Na czele gigantyczny baner z napisem „Wypierdalać”. O braku planu najlepiej świadczy to, że czoło marszu szło na Żoliborz po omacku, mając za sobą długi ogon demonstrantów. – Teraz w lewo! Nie, w prawo! – instruowali się nawzajem.
Tak było w dniu orzeczenia Trybunału Konstytucyjnego Julii Przyłębskiej.
Potem protesty przybierały na sile. A takiej manifestacji jak w ostatni piątek, 30 października Warszawa nie widziała od lat.

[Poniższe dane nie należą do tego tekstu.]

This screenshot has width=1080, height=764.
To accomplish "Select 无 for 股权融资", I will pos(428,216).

W marszu do domu mieszkającego na Żoliborzu prezesa PiS wzięło udział ok. 100 tys. osób, „spacerując” w nieprzepisowym ścisku, zajmując i ulice, i chodniki.

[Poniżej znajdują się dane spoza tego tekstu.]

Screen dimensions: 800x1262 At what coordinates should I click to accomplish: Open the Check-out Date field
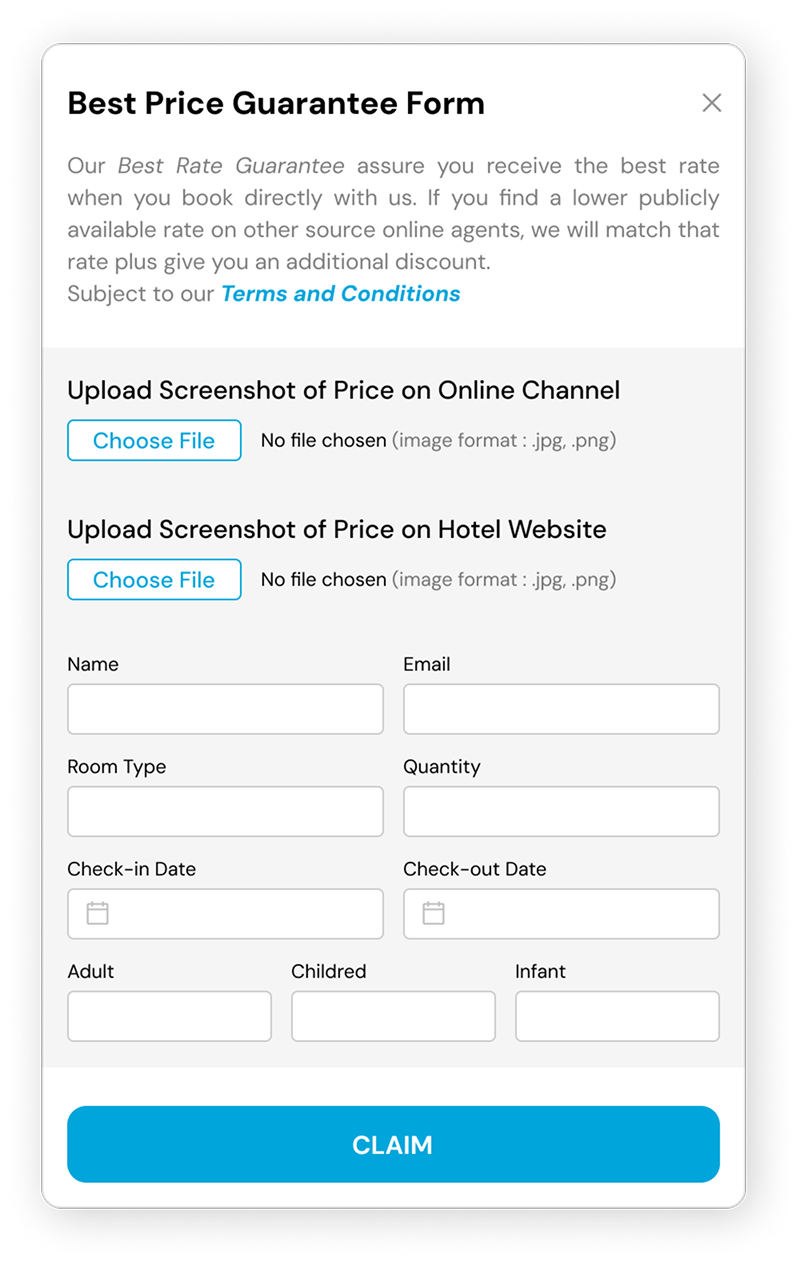[561, 914]
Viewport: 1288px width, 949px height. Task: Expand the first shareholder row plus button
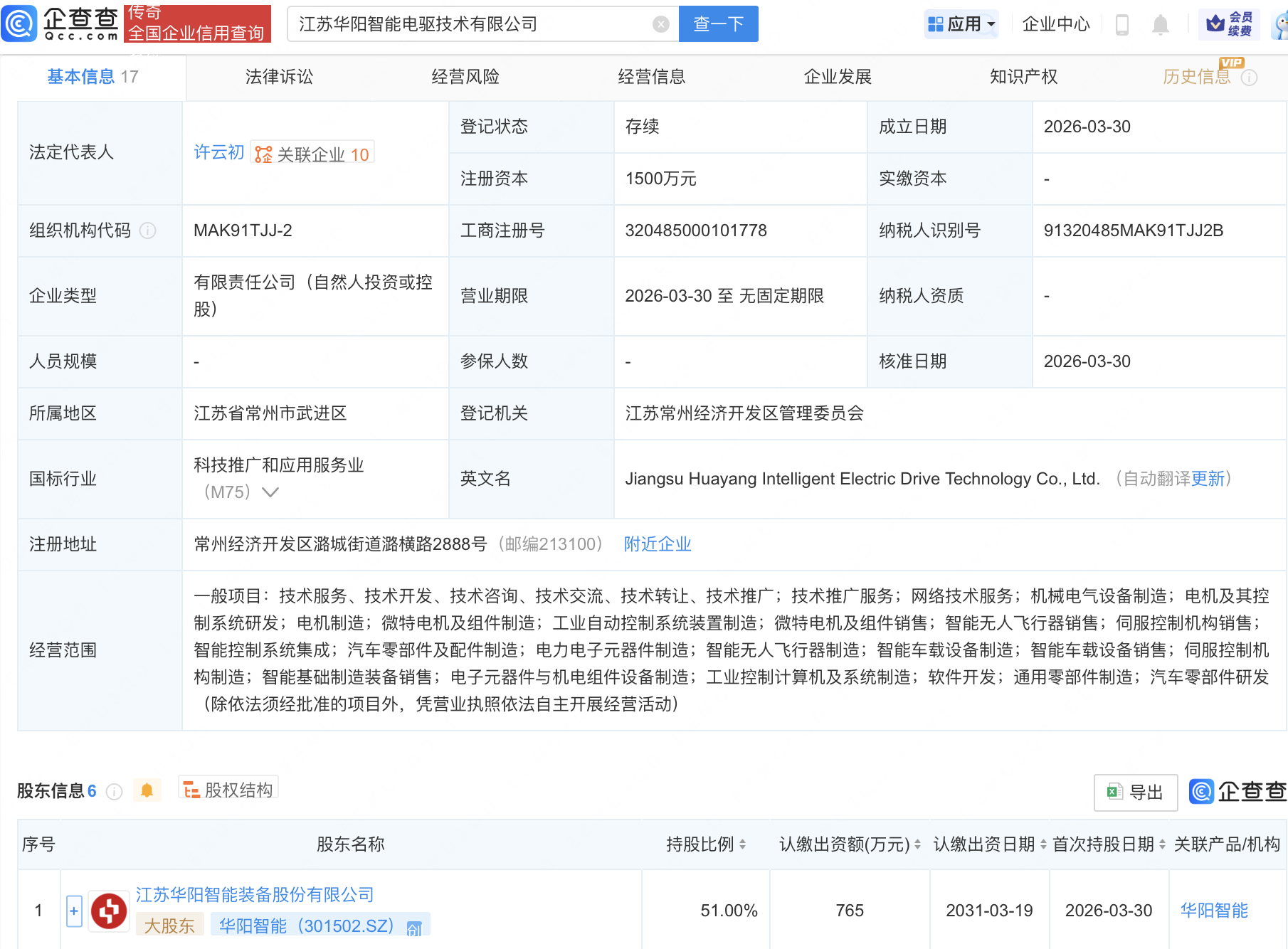[74, 911]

Na transparentach: „Kot niech zostanie, reszta wypierdalać”, „Czas na rewolucję Magdy Gessler”, „No woman, no kraj”.
W całym kraju – jak podaje Ogólnopolski Strajk Kobiet – w 500 miastach demonstrowało tego dnia 800 tys. ludzi.
•
Dziewczyna z głośnikiem w ręku, jadąca w samochodzie organizatorów, przyznawała się: – Ja tu przyjechałam z Podkarpacia. Nie znam miasta. Ale z placu Wilsona idziemy na Mickiewicza, dobra?
Na Żoliborz protest szedł w rytmie wygrywanej przez bębniarzy samby. W tłumie przewijały się wozy emitujące disco i rave’y. Rozpoczął się też nieformalny konkurs na hymn protestów (wygrał chyba motyw z „Gwiezdnych wojen”). Choć organizatorzy forsowali przy różnych okazjach cover „Bella Ciao” od znanej queerowej kapeli („Więc jeśli nie chcesz swojemu ciału powiedzieć ciao, ciało, ciao, ciao, ciało, ciao, ciao! To bierz transparent jak inne siostry i bunt swój po ulicy nieś”), popularnością cieszyły się melodie lepiej znane, przede wszystkim popowe szlagiery.
Szczególnie często niosły się po ulicach wariacja na temat „Call on me” Erica Prydza (refren zastąpiło bardziej swojskie „Jebać PiS”) oraz „Sorry Polsko” Marii Peszek i „Polskie tango” Taco Hemingwaya.